----- Kutipan Teks -----
Kepingan Kenangan di Kota Santri Situbondo



Oleh: Baiq Cynthia

Siang yang terik, orang-orang pada sibuk dengan urusan masing-masing, pada kegiatan pengantrian hewan kurban. Aku menunggu kehadiran seseorang yang masih memiliki ikatan darah, tentu saja bagian dari keluarga besar. Ia juga menempuh pendidikan santri di salah satu pondok pesantren di kota Bondowoso. Setelah mengisi daftar kunjungan, santri senior memanggilnya. Kami pun bisa bertatap muka.

Balita cantik yang dulunya sering bermain ke rumah, dan aku ajak menggambar juga mewarnai kini tumbuh menjadi gadis yang lebih tinggi dariku, ia adik sepupuku. Aku tanyakan bagaimana keadaannya di pondok. “Kamu kerasan di pondok?” ia tersenyum mengangguk. Menanti kedatangan mamanya yang juga bibiku, katanya berangkat dari Situbondo jam 08.00 WIB namun belum juga terlihat. Siang agak beranjak aku mengajak anak-anakku berkunjung pada salah satu teman yang menjadi alumni pondok.

Terkadang aku tidak menduga waktu melesat begitu cepat, melihat tumbuh kembang anak-anak yang sulung sudah bisa menaiki sepeda yang bungsu masih belajar bicara, ia senang mengekori kakaknya. Pikiranku kembali terbawa pada masa kecil di Situbondo, yang setiap pulang sekolah dasar ikut bermain layang-layang. Orang menyebutnya kope’an. Ada yang berwarna polos, ada titik satu, ada yang setengah lingakaran dibilang kalong, kalau layangannya terlihat lebih tinggi pasti diadu. Sepupuku kadang curang selain menggunakan senar yang tajam juga menambah dengan kawat. Ternyata layangannya malah kalah dan tertiup angin ke arah selatan.

Kami pun melakukan pengejaran, ini momen yang sering dikejar oleh banyak pencinta layangan. Mungkin kalau kita berpikir saat ini, harga layangan yang tidak seberapa namun diperebutkan banyak anak. Padahal kalau sudah mengejar layang-layang berasa di jalan lomba lari, padahal di trotoar jalan raya.

Aku dan dua teman laki-laki mengejar layang-layang. Lebih dua kilometer dari rumah, hampir ke terminal. Kami bertemu dengan laki-laki keturunan Tionghoa, ia memberi uang selembar warna ungu Rp.10.000 bagi kami saat itu nominalnya besar bisa untuk beli bakso 5 mangkok. Akhirnya kami pun menerima uang itu dan membagi tiga, sisanya untuk rental PS (Play Station). Hiburan anak-anak kala itu sangat istimewa.
----- Cuplikan Data -----
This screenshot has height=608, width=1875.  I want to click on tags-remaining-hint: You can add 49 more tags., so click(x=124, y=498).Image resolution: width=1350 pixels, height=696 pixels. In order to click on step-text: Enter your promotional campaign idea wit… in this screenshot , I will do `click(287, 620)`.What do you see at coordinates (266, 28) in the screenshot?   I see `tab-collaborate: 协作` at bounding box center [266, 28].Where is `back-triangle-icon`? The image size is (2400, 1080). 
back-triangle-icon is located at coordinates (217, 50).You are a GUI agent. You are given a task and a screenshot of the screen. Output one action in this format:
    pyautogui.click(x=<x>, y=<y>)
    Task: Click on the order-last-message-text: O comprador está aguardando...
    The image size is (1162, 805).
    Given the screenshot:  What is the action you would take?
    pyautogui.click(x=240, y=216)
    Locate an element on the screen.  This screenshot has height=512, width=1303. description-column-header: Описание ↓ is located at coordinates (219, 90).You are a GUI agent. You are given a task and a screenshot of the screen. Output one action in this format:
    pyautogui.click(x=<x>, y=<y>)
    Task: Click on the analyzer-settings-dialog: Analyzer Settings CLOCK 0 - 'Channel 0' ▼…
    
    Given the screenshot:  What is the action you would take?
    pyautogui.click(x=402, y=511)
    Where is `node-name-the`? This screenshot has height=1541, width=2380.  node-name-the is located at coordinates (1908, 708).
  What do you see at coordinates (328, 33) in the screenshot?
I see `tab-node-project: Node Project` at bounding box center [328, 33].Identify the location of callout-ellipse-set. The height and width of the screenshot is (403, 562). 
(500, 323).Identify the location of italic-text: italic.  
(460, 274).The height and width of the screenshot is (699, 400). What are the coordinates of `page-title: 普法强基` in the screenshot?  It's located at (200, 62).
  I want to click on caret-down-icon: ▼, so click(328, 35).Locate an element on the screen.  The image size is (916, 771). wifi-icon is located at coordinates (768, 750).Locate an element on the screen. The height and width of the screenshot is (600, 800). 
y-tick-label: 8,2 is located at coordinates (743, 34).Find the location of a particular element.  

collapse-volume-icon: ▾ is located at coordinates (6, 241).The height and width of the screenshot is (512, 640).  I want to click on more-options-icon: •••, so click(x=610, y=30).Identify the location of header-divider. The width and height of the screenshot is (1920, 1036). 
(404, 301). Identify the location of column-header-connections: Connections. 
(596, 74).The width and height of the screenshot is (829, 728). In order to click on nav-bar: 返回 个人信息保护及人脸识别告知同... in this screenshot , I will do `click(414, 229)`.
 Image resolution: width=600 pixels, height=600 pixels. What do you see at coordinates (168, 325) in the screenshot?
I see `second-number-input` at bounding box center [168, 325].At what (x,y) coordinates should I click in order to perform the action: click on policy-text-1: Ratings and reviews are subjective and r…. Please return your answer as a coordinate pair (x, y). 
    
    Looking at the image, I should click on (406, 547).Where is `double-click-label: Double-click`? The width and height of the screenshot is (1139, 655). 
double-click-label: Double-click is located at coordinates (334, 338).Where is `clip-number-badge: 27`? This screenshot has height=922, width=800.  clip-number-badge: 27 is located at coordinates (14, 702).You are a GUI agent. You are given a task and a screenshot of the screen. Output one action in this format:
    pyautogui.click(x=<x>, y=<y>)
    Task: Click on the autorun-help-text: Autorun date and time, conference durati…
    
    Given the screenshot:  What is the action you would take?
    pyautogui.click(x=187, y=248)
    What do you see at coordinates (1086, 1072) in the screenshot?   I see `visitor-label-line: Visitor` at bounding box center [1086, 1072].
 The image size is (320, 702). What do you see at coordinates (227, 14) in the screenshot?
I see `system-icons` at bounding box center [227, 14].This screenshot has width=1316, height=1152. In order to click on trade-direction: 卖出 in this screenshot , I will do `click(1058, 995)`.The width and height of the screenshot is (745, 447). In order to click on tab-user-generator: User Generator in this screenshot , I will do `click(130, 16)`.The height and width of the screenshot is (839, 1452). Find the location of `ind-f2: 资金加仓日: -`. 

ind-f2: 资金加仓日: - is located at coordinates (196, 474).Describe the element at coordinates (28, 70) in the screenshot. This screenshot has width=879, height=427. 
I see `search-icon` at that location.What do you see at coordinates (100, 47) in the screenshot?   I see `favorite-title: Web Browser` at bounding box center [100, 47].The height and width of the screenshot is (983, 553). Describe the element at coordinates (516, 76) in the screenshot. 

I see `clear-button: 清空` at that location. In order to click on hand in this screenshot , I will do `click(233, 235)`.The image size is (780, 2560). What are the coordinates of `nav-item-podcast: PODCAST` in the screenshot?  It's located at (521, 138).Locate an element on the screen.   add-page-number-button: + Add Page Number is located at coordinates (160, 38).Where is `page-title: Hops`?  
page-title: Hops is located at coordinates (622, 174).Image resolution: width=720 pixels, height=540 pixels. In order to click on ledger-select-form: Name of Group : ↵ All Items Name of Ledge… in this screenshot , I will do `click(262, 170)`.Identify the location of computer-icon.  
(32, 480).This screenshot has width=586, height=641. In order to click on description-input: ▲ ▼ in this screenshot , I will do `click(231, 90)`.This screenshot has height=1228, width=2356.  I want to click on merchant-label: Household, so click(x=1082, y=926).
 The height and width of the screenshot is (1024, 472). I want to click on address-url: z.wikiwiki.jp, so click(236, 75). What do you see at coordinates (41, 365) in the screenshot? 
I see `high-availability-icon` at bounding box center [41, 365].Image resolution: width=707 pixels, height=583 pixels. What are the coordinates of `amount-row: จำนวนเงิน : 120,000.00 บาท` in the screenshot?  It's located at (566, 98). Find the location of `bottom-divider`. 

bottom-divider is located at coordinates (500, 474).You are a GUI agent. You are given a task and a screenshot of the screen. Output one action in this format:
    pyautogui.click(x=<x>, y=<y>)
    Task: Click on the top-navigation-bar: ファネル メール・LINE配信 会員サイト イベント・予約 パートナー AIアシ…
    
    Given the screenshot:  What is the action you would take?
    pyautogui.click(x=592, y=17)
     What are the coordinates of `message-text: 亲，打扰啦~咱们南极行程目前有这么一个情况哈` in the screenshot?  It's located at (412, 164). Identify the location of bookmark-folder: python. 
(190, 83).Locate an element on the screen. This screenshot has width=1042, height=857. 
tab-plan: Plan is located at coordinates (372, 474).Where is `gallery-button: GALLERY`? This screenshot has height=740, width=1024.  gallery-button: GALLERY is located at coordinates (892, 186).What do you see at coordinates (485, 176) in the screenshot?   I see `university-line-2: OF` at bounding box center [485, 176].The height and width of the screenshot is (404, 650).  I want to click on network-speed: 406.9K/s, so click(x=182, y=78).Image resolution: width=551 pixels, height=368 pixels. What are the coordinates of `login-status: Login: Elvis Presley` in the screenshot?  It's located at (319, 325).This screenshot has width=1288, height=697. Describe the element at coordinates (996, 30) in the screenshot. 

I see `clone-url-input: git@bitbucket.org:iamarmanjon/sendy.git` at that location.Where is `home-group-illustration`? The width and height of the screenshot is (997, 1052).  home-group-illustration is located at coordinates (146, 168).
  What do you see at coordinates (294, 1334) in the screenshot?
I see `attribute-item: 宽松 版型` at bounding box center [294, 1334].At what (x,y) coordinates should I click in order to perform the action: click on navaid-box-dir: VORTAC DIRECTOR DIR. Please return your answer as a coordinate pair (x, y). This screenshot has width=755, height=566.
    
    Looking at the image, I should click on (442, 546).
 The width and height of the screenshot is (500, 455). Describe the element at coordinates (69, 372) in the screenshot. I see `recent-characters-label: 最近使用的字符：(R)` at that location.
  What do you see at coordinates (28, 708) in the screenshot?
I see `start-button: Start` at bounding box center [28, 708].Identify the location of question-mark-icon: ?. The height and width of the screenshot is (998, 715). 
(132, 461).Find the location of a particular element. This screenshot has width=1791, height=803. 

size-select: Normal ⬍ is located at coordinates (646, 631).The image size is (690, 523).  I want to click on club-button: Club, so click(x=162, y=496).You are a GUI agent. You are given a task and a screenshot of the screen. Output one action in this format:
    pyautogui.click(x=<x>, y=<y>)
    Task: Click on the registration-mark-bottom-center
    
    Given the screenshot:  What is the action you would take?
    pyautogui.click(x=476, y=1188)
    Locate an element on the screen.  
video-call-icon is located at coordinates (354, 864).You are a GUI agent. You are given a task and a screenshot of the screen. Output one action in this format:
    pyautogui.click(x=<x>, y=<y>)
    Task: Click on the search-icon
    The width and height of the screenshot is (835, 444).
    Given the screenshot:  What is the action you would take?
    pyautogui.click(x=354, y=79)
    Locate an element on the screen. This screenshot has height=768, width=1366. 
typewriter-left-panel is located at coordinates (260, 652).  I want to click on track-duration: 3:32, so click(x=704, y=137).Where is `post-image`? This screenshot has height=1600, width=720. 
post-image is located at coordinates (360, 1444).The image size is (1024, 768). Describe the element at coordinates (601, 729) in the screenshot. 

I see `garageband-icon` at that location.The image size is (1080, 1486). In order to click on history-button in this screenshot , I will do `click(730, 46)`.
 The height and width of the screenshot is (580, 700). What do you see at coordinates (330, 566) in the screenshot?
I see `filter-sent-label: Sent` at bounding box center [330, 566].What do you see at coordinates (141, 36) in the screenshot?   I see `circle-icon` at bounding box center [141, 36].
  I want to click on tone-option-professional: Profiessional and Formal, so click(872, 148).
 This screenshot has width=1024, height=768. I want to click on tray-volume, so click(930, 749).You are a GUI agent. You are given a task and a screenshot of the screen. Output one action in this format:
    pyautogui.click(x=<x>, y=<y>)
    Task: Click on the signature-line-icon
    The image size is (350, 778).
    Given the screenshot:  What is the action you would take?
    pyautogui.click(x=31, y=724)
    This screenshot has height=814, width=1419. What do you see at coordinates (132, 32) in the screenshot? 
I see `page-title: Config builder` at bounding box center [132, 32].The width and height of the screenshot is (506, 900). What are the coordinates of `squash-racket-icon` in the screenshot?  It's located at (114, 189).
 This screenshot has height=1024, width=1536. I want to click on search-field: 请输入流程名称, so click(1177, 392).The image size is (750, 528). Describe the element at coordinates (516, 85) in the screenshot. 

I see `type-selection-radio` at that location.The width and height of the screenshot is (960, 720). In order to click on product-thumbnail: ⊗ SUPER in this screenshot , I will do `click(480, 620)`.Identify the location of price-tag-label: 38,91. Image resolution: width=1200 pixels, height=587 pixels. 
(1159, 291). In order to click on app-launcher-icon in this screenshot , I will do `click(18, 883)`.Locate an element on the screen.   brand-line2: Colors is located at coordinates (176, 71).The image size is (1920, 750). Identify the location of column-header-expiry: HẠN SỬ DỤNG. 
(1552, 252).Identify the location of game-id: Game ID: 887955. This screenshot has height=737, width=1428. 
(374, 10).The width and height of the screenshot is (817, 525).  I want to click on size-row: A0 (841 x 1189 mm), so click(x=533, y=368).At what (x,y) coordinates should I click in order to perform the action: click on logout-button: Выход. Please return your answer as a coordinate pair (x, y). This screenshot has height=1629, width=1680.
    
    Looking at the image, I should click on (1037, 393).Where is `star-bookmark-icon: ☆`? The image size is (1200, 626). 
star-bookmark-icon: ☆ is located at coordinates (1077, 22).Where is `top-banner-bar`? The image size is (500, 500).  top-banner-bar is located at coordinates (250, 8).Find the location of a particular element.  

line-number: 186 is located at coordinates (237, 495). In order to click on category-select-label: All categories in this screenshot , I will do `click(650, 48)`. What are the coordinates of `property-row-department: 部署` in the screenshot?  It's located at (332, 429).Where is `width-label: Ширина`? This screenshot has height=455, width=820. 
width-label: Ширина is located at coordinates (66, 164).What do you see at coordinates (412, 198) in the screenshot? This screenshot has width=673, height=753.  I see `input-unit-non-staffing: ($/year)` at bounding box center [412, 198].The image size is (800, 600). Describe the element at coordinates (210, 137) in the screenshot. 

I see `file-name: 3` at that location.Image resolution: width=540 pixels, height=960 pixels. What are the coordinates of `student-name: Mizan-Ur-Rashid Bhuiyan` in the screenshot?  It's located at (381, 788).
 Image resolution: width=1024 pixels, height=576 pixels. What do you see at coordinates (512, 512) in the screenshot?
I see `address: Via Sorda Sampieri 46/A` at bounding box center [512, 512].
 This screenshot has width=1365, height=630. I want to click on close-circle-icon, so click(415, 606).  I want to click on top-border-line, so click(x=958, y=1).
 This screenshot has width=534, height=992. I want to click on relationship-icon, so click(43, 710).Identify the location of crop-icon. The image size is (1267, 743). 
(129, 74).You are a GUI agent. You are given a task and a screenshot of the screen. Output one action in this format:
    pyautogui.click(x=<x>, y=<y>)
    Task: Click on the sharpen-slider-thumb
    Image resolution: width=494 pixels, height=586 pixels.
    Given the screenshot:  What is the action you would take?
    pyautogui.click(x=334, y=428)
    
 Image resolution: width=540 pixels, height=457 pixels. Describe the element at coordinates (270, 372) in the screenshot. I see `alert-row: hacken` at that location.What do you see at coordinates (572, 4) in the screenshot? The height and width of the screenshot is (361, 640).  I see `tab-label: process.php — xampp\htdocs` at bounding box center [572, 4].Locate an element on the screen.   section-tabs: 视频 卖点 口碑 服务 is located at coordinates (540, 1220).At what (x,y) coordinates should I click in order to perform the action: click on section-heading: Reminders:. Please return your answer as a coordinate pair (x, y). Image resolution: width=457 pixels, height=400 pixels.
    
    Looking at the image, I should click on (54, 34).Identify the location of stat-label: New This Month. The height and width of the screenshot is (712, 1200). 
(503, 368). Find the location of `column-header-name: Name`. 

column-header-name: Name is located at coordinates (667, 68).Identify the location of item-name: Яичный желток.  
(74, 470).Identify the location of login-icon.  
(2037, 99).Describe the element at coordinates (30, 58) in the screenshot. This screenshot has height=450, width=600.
-----
Lanjutkan kisah kenangan di Kota Santri Situbondo mulai dari kalimat sesudah bagian terakhirnya. Butir-butir ini diambil dari sumber yang berbeda.

*Jawaban Latihan:*
Aku kembali tersadar ketika bibiku memberikan lambaian tangannya, kami pun saling berpelukan. Rindu banget sama Situbondo, batinku. “Ini tante bawa mangga manalagi,” ia pun menunjukkan lima buah mangga yang besar-besar. “Makasih, Te! Cuma adanya di Situbondo.”

Aku lagi-lagi senang karena dibawain nasi bungkusan, berupa nasi sari asih. Ini salah satu ayam goreng legendaris yang rasanya punya ciri khas, ada manis-manisnya. Dulu aku kalau sakit selalu dibelikan ayam goreng sari asih, entah kenapa cepat sembuh. Kalau pagi biasanya makan tajin palappa, bubur yang memakai topping bumbu kacang. Ada tambahan sayur kangkung rebus dan hongkong. Pokoknya Situbondo itu bikin kangen. Belum lagi kalau malam cari tahu tek-tek, apen dan lopes rasanya beda di kota yang sekarang aku tempati.

Ingat banget saat hamil pernah ngidam kaldu, daging kambing yang diolah dengan kacang ijo, muter-muter kecamatan Ambulu dan Jember tidak aku temukan. Lalu saat aku mulai melamun, perempuan yang sedari tadi bermain dengan anakku mengagetkanku.

“Ngelamun aja!”

“Iya, Tante,” aku tertawa kecil.

Aku cerita kalau sempat bertemu dengan salah satu guru kesenian yang mengajar saat SMA. Kami membicarakan soal aneka budaya yang layak untuk diangkat dalam bentuk karya. Ia pun sangat setuju. Hanya saja, ia mengatakan setelah kamu lulus masih belum ada siswa yang mau menggeluti seni secara mendalam. “Sekarang zamannya sudah kecerdasan AI,” celetukku. Guruku menyanggah, “Memang benar segala sesuatu bisa cepat dengan mesin, tetapi suatu saat nilai otentik seni akan tergerus.”

“Masih kalah canggih dengan hasil karya manusia,” jawabnya sambil tertawa.

Ia juga bercerita banyak soal seni yang ia geluti dari SD, sekarang pun masih menggeluti hobi melukis di berbagai media dan ragam tekhnik.

“Kalau bisa tulisan kamu yang ada namanya kamu, nanti terbit.”

Aku mengaminkan. Ia juga berpendapat kalau masih memiliki balita memang proses berkarya akan tersendat, namun seiring berjalannya waktu bisa berhasil.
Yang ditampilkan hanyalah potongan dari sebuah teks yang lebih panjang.